2021-01-27 Thread 'Jonathan Vanasco' via sqlalchemy
FWIW, within the realm of pyramid_tm, the more common use-cases for 
two-phase transaction support are for sending mail and a dealing with task 
queues - not two separate databases.

On Wednesday, January 27, 2021 at 2:40:21 PM UTC-5 Mike Bayer wrote:

>
>
> On Wed, Jan 27, 2021, at 2:23 PM, Thierry Florac wrote:
>
> Hi,
>
> I'm actually using two databases connections: one is my "main" connection, 
> opened on a ZODB (with RelStorage), and **sometimes** I have to open 
> another connection on another database (and event more sometimes); the two 
> transactions have to be synchronized: if one of them is aborted for any 
> reason, the two transactions have to be aborted.
>
>
>
> OK, then two phase it is
>
> I have always thought that the two-phase transaction was created to handle 
> this kind of use case, but if there is another better solution, I would be 
> very happy to know about it!

Set of tasks:
a. In the mailing list thread on two-phase transactions, what are the more common uses of two-phase transaction support within pyramid_tm?
b. Write the next part of the sqlalchemy mailing list thread on two-phase transactions, picking up after its final line.

Source material:
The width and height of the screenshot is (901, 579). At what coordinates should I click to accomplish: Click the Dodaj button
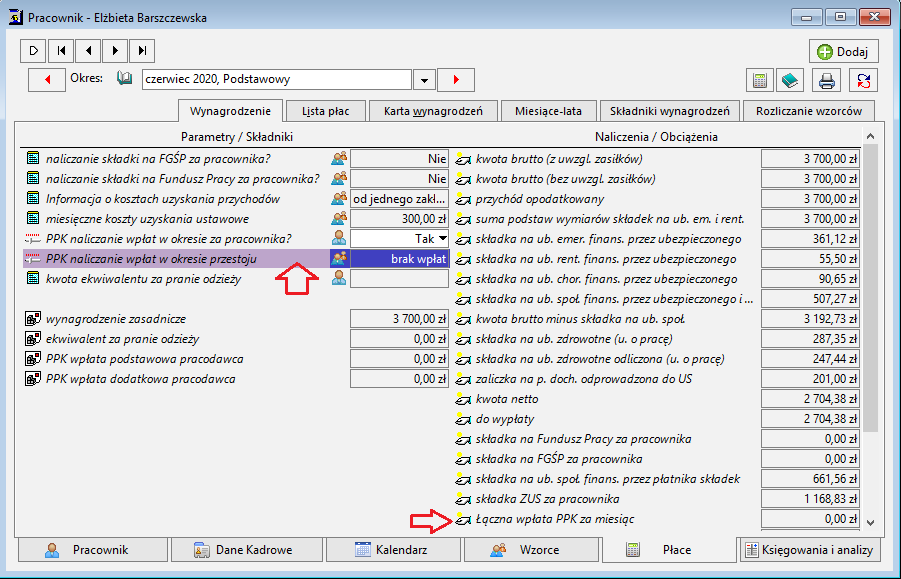pos(844,52)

Answers to each task:
a. Sending mail and dealing with task queues, rather than two separate databases.

b.
>
>
> if you need the ORM to call prepare() then you need the XID and there you 
> are.
>
> This is all stuff that I think outside of the Zope community (but still in 
> Python) you don't really see much of.  If someone's Flask app is writing to 
> Postgresql and MongoDB they're just going to spew data out to mongo and not 
> really worry about it, but that's becasue mongo doesn't have any 2pc 
> support.It's just not that commonly used because we get basically 
> nobody asking about it.
>
>
>
> @jonathan, I made a patch to Pyramid DebugToolbar that I pushed to Github 
> and made a pull request. But I don't know how to provide a test case as a 
> two-phase commit is not supported by SQLite...
> I'll try anyway to provide a description of a "method" I use to reproduce 
> this!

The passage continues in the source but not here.